Task instructions: Convert every line of the listing below into a JSON list of strings, one string per line, and skip the blank lines.

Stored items
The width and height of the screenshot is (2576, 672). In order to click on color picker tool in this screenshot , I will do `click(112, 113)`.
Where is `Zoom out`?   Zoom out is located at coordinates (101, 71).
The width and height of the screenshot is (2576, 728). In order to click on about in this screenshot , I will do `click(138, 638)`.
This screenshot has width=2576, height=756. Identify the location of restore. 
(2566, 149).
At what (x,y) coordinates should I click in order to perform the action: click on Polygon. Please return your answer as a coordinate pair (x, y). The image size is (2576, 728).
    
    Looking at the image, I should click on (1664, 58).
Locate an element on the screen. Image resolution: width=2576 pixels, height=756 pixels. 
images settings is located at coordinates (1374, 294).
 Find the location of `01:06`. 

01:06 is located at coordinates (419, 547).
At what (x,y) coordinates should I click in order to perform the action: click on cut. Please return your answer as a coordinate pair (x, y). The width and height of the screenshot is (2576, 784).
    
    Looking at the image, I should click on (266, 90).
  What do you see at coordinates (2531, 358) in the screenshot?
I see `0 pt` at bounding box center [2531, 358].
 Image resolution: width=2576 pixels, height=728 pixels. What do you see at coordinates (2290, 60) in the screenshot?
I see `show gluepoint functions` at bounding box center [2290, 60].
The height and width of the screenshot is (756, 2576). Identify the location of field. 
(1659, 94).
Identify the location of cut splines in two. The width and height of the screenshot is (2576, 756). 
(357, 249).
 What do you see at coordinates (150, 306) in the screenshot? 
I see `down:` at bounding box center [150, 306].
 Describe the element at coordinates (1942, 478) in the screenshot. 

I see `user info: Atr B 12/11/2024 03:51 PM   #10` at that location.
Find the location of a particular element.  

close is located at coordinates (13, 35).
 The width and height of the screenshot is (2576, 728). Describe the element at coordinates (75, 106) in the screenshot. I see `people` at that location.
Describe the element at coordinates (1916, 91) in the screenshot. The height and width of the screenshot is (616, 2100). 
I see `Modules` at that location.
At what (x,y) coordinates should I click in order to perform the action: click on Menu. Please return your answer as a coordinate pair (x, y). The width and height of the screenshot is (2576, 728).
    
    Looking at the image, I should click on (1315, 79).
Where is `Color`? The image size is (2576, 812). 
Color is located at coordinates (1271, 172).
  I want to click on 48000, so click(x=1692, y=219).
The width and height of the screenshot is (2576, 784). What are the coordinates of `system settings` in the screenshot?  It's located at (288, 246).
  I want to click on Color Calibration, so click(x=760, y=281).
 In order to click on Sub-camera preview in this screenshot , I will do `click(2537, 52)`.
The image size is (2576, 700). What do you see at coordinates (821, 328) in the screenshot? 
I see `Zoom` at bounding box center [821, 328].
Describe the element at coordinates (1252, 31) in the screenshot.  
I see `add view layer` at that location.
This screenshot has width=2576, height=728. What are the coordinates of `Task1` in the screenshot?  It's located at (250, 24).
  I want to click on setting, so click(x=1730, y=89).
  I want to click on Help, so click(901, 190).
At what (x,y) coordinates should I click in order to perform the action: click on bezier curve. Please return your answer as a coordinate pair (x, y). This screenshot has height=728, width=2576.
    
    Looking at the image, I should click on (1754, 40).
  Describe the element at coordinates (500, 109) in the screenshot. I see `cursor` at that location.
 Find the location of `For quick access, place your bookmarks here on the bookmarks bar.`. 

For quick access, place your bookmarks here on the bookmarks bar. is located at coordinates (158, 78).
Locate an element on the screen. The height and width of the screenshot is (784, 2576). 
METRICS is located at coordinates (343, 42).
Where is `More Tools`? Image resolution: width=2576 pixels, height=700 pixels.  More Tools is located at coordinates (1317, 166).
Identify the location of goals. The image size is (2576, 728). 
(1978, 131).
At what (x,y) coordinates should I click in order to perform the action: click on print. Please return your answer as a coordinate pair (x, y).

Completed task:
[
  "The width and height of the screenshot is (2576, 672). In order to click on color picker tool in this screenshot , I will do `click(112, 113)`.",
  "Where is `Zoom out`?   Zoom out is located at coordinates (101, 71).",
  "The width and height of the screenshot is (2576, 728). In order to click on about in this screenshot , I will do `click(138, 638)`.",
  "This screenshot has width=2576, height=756. Identify the location of restore. ",
  "(2566, 149).",
  "At what (x,y) coordinates should I click in order to perform the action: click on Polygon. Please return your answer as a coordinate pair (x, y). The image size is (2576, 728).",
  "    Looking at the image, I should click on (1664, 58).",
  "Locate an element on the screen. Image resolution: width=2576 pixels, height=756 pixels. ",
  "images settings is located at coordinates (1374, 294).",
  " Find the location of `01:06`. ",
  "01:06 is located at coordinates (419, 547).",
  "At what (x,y) coordinates should I click in order to perform the action: click on cut. Please return your answer as a coordinate pair (x, y). The width and height of the screenshot is (2576, 784).",
  "    Looking at the image, I should click on (266, 90).",
  "  What do you see at coordinates (2531, 358) in the screenshot?",
  "I see `0 pt` at bounding box center [2531, 358].",
  " Image resolution: width=2576 pixels, height=728 pixels. What do you see at coordinates (2290, 60) in the screenshot?",
  "I see `show gluepoint functions` at bounding box center [2290, 60].",
  "The height and width of the screenshot is (756, 2576). Identify the location of field. ",
  "(1659, 94).",
  "Identify the location of cut splines in two. The width and height of the screenshot is (2576, 756). ",
  "(357, 249).",
  " What do you see at coordinates (150, 306) in the screenshot? ",
  "I see `down:` at bounding box center [150, 306].",
  " Describe the element at coordinates (1942, 478) in the screenshot. ",
  "I see `user info: Atr B 12/11/2024 03:51 PM   #10` at that location.",
  "Find the location of a particular element.  ",
  "close is located at coordinates (13, 35).",
  " The width and height of the screenshot is (2576, 728). Describe the element at coordinates (75, 106) in the screenshot. I see `people` at that location.",
  "Describe the element at coordinates (1916, 91) in the screenshot. The height and width of the screenshot is (616, 2100). ",
  "I see `Modules` at that location.",
  "At what (x,y) coordinates should I click in order to perform the action: click on Menu. Please return your answer as a coordinate pair (x, y). The width and height of the screenshot is (2576, 728).",
  "    Looking at the image, I should click on (1315, 79).",
  "Where is `Color`? The image size is (2576, 812). ",
  "Color is located at coordinates (1271, 172).",
  "  I want to click on 48000, so click(x=1692, y=219).",
  "The width and height of the screenshot is (2576, 784). What are the coordinates of `system settings` in the screenshot?  It's located at (288, 246).",
  "  I want to click on Color Calibration, so click(x=760, y=281).",
  " In order to click on Sub-camera preview in this screenshot , I will do `click(2537, 52)`.",
  "The image size is (2576, 700). What do you see at coordinates (821, 328) in the screenshot? ",
  "I see `Zoom` at bounding box center [821, 328].",
  "Describe the element at coordinates (1252, 31) in the screenshot.  ",
  "I see `add view layer` at that location.",
  "This screenshot has width=2576, height=728. What are the coordinates of `Task1` in the screenshot?  It's located at (250, 24).",
  "  I want to click on setting, so click(x=1730, y=89).",
  "  I want to click on Help, so click(901, 190).",
  "At what (x,y) coordinates should I click in order to perform the action: click on bezier curve. Please return your answer as a coordinate pair (x, y). This screenshot has height=728, width=2576.",
  "    Looking at the image, I should click on (1754, 40).",
  "  Describe the element at coordinates (500, 109) in the screenshot. I see `cursor` at that location.",
  " Find the location of `For quick access, place your bookmarks here on the bookmarks bar.`. ",
  "For quick access, place your bookmarks here on the bookmarks bar. is located at coordinates (158, 78).",
  "Locate an element on the screen. The height and width of the screenshot is (784, 2576). ",
  "METRICS is located at coordinates (343, 42).",
  "Where is `More Tools`? Image resolution: width=2576 pixels, height=700 pixels.  More Tools is located at coordinates (1317, 166).",
  "Identify the location of goals. The image size is (2576, 728). ",
  "(1978, 131).",
  "At what (x,y) coordinates should I click in order to perform the action: click on print. Please return your answer as a coordinate pair (x, y)."
]